余喆歪着头,很认真的想了想,然后在纸上写下自己的想法。

    林小天一字一顿的念出来:“你、打、算、去、哪、里……我啊,我肯定回自己家啊,继续念书。这一次认真一点念,争取也能考个清华北大什么的。”

    余喆又写:“那我也去念书吧。”

    “哈哈,”林小天没忍住笑了,“如果你要念的话,可能要从初中开始念,好多知识你都没学过吧。”

    余喆认真的点点头,写道:“我可以学。”

    “那加油咯。”林小天摸摸他的脸,“我会在清华北大等你的。”

    余喆重重的点了点头。他仍然那么认真的望着他,林小天喜欢的星辰他看不到,林小天有好感的小姑娘他也看不到,周围的高屋顶,周围那蔓延的火光,周围那不断挣扎的尖叫声……这一切的一切,他统统都看不到,听不到,也摸不着。

    他的世界里只有林小天,只有他笑起来时嘴角浅浅的弧度,只有他弯起眉眼时黑曜石一般闪耀的双眼,只有他一字一顿的,坠入他心底的话语。

    在余喆之前十几年的生命里,从没有任何人能够像林小天这样,让他把自己全部的喜怒哀乐都寄托在了他的身上。

    但其实林小天再也等不到余喆了。

    当战火硝烟燃烧起来的那一瞬间,当锐利的武器即将刺入林小天心脏的那一刻,余喆冲了出来。

    他挡在了林小天的前面,却还努力的往后看,想看林小天最后一眼。

    “余喆!!!”

    “卡——”

    “特别好!”

    鼓掌声经久不息。

    曾汪激动地站在原地,用手里的剧本拍了好几次机器,说:“这个片段先去给我剪出来,剪出来!我要当宣传片反复的播放!”

    “那什么……”一旁的副导默默地开口道,“曾导,您不是说魏哥和陈少是咱们的最后杀器,最后才拿出来么。”

    “对哈。”曾汪反应过来,“那就先给我剪出来放着,咱最后宣传阶段再放!”他说完从台阶上跳下来,走到陈宁诉的面前,狠拍了几下他的肩膀,道,“陈小少爷,什么时候你的演技精湛到这个程度了,我差点都没认出来你了!”

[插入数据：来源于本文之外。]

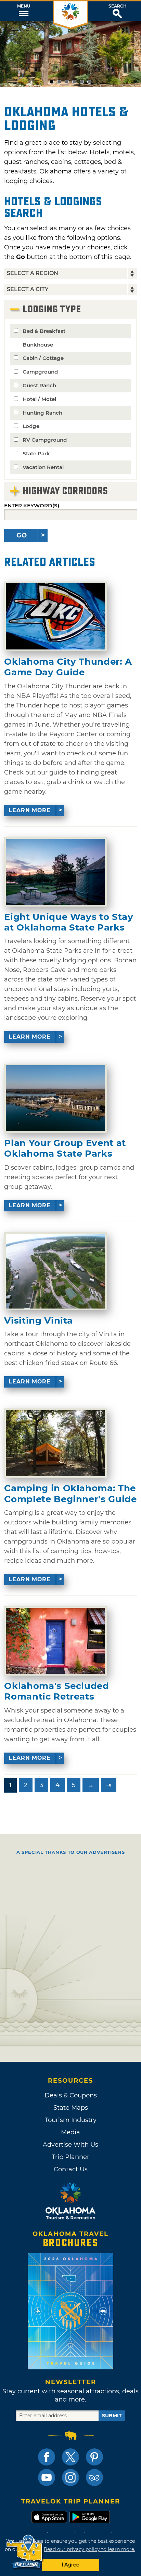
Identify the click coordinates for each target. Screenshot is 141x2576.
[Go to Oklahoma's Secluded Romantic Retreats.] (55, 1641)
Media (70, 2132)
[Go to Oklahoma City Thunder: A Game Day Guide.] (55, 616)
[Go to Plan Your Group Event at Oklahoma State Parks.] (55, 1098)
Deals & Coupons (70, 2095)
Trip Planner (70, 2157)
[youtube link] (46, 2477)
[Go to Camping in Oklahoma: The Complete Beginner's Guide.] (55, 1443)
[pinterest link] (94, 2457)
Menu (23, 6)
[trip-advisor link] (94, 2477)
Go (21, 535)
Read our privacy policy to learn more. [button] (89, 2549)
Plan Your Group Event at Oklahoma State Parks (65, 1148)
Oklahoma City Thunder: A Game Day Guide (68, 667)
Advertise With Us (70, 2144)
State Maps (70, 2107)
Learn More (30, 810)
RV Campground (45, 440)
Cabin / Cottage (43, 358)
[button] (23, 11)
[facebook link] (46, 2457)
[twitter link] (70, 2457)
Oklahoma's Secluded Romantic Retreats (56, 1691)
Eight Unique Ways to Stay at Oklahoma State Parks (68, 922)
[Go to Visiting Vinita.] (55, 1271)
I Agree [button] (70, 2565)
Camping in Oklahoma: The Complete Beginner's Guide (70, 1493)
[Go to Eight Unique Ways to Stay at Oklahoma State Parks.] (55, 872)
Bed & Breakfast (44, 331)
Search (117, 6)
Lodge (31, 426)
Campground (40, 371)
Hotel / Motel (39, 399)
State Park (36, 453)
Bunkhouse (38, 344)
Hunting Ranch (42, 412)
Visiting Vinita (38, 1320)
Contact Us (71, 2169)
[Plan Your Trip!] (24, 2552)
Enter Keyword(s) (31, 505)
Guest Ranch (39, 385)
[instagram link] (70, 2477)
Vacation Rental (43, 467)
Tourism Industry (71, 2120)
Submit (112, 2415)
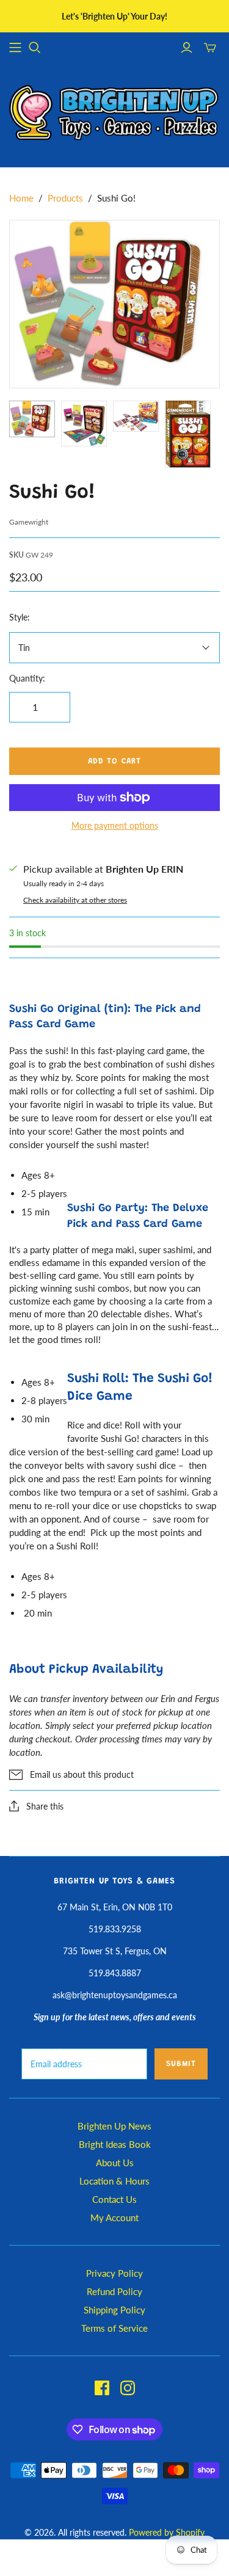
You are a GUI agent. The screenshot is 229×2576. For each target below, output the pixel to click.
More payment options (114, 825)
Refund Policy (114, 2291)
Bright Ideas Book (115, 2144)
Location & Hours (114, 2180)
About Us (115, 2162)
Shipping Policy (114, 2309)
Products (65, 197)
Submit (181, 2064)
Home (21, 197)
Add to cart (114, 761)
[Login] (186, 47)
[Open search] (35, 48)
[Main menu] (15, 48)
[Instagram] (127, 2388)
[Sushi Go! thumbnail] (32, 419)
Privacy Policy (114, 2273)
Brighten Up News (114, 2125)
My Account (114, 2217)
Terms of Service (114, 2328)
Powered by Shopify (167, 2532)
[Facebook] (102, 2388)
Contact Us (114, 2199)
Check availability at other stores (75, 899)
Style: (19, 617)
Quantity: (27, 678)
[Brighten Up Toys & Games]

    陈宁诉扭头看了看魏应风,笑道:“我也就演这一段还行,都是应哥教得好。”

    魏应风出了戏后表情就冷淡了几分,他微微颔首,道:“我去准备下一场了。”

    曾汪准备发表激情演讲的手一下在空中僵住,他顿了顿,然后看向陈宁诉:“你俩吵架了?”

    陈宁诉推开休息室的门,走进去,然后反锁。

    手里的咖啡还热着,陈宁诉递给魏应风:“喂,还生气呢?”

    “没。”魏应风摇了摇头,“就是在想下一场戏怎么表现而已。”

    “哦。”魏应风说这话,陈宁诉是不太信的,他在心里啧了几声,才开口道,“哪一场?我看看吧,说不定能给你点想法。”

    魏应风摇头:“不用了,我已经差不多琢磨出来了。”

    陈宁诉白眼一翻:“你肯定生气了——我错了还不行么,我昨天真是没想太多,再说了今天不是还是按照以前的演法演了么,我这都损失了七位数了你还不原谅我啊。”

    魏应风一愣:“……我真没生气。”魏应风说的也不是假话,他就算生气,也不是在生这事儿的气。

    但他不说,陈宁诉哪能明白呢。

    所以陈宁诉仍然继续说道:“魏应风你这人真的特别磨磨唧唧的你知道么。你个大男人生个气还不能老老实实的说出来啊,你气憋在心里就能给憋好了啊?”

    魏应风叹了口气:“真没……”

    陈宁诉亲了上去,边还揉了揉他的肩膀,这才道:“我不管你到底气没气,总之这事儿是过去了啊,我都跟你道歉了你要是还计较那你就真成小魏姑娘了。”

    魏应风捏捏他的脸:“嗯。”

    陈宁诉的客串差不多就在这里结束了,接下来的戏他也没什么时间再继续守着片场看了,因为他要开始忙自己的新专了。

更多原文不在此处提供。